В полдень императору в кабинет приносили на подносе завтрак. В 121/2 работа возобновлялась и продолжалась до пяти часов. Затем принимались гости. По словам Редлиха, высшее общество Вены делилось на две группы, между которыми, впрочем, было большое расстояние. Первую группу посетителей Бурга составляли «свои», старая католическая знать, с древними титулами не ниже графского: Шварценберги, Лихтенштейны, Ауэрсперги, Гаррахи, Паары, Вальдштейны, Лобковицы, Кинские, Клам-Мартиницы, Тупы; при Марии Терезии к «своим» были причислены венгерские магнаты, а при Франце Иосифе еще знатнейшие польские семьи. Забавно, что назывались эти семьи «Das eigentliche Milieu», «Высший свет» или просто «Das Milieu», — как известно, на парижском языке это слово означает совсем иную среду — уголовников. За «своими» следовал второй слой: дворянство родовое и служивое, а с половины царствования Франца Иосифа — еще богатейшие банкиры и промышленники, во главе с Ротшильдами.
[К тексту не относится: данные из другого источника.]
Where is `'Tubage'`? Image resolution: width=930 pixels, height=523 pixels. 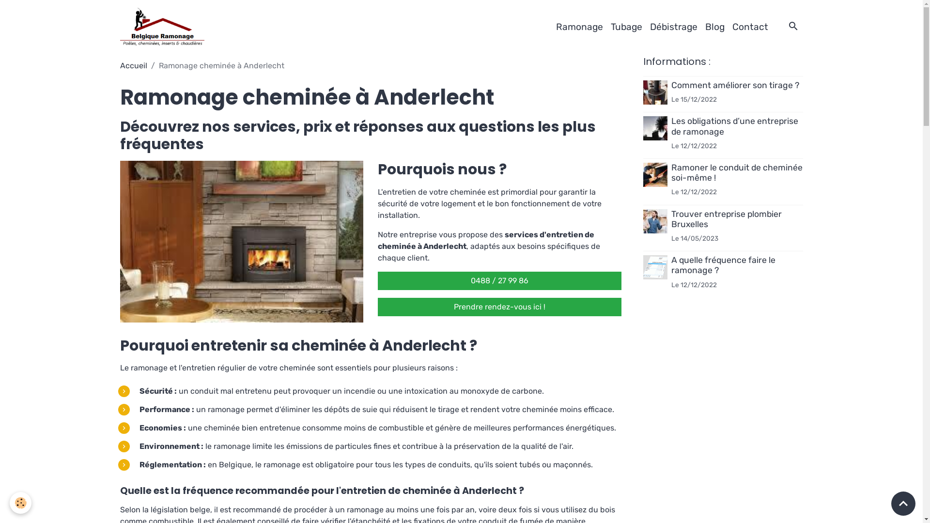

Из этого круга выходило большинство министров, генералов и дипломатов. Они принимались при дворе, но своими никак не считались и со своими не смешивались. Все остальные были просто народ. Однако из него Франц Иосиф выделял и предпочитал народ в более тесном смысле слова. На охотах он подолгу и с особым удовольствием разговаривал с егерями, с крестьянами на простонародном австрийском наречии.
Влияния же на него, по словам близко знавших его людей, не имел никто. Ламмаш говорил фельдмаршалу Маргутти, что влияние на Франца Иосифа мог бы иметь только такой человек, который принадлежал бы по рождению к самой высшей титулованной знати, обладал бы исключительно блестящими талантами и огромными познаниями, был бы несметно богат и ни разу в жизни не попросил бы императора ни о чем для себя лично. «Но, слава Богу, — добавлял Ламмаш, — такого человека на свете не существует!..»
После обеда приезжала подруга императора, артистка Екатерина Шратт, и он с ней играл часа полтора в тарок. Ложился спать в девять часов вечера. Эрцгерцог Леопольд Фердинанд в своих воспоминаниях совершенно серьезно приписывает расхождение императора и императрицы главным образом их образу жизни: она превращала ночь в день и день в ночь, он ложился в девять и вставал в четыре.
Эта однообразная, размеренная, скучная жизнь шла изо дня в день, из года в год, — он процарствовал, как известно, 68 лет. Порядок дня несколько нарушался в дни придворных балов и парадных спектаклей, — ни того ни другого Франц Иосиф не любил и мог бы повторить знаменитую фразу: «Жизнь была бы вполне приемлема, если б не развлечения». Не доставляли ему большого удовольствия и приезды иностранных гостей.
Любил он, по словам знавших его людей, только саксонского короля Альберта, с которым часто подолгу охотился в горах. Это был его единственный друг. Хорошо относился к Эдуарду VII, подчеркнуто современный стиль которого, столь чуждый его собственному стилю, видимо, забавлял старого императора, Вильгельма II он недолюбивал, чтобы не сказать: терпеть не мог. Князь Бюлов, бывавший при их встречах, откровенно говорит: «Вильгельм II действовал на нервы Францу Иосифу, как тот ни старался это скрывать». С русским двором отношения были корректно-холодные, притом с давних времен. Бисмарк где-то пишет, что у императора Александра II меняется лицо, когда произносят имя Франца Иосифа (вероятно, из-за австрийской политики в пору Крымской войны, — стихи Тютчева весьма памятны). Впоследствии отношения стали лучше. При графе Капнисте Франц Иосиф 6 декабря приезжал в русское посольство и, здороваясь с послом, снимал перчатку: показывал, что знает этот русский обычай. Он был русским фельдмаршалом, имел Георгиевский крест III степени и русскую медаль, которой в 20-м столетии не помнил никто из русских офицеров: медаль за войну 1849 года. По случайности другая медаль — по случаю 300-летия дома Романовых — была ему доставлена за два дня до начала мировой войны.
К своим родным он относился без особой нежности. Недоброжелатели говорили, что он никогда не любил никого из них. Граф Таафе, бывший министром-президентом в пору мейерлингской драмы, «онемел от удивления», увидев императора тотчас после того, как ему сообщили о смерти его единственного сына: Франц Иосиф был совершенно спокоен — «ни слова, ни движения на лице».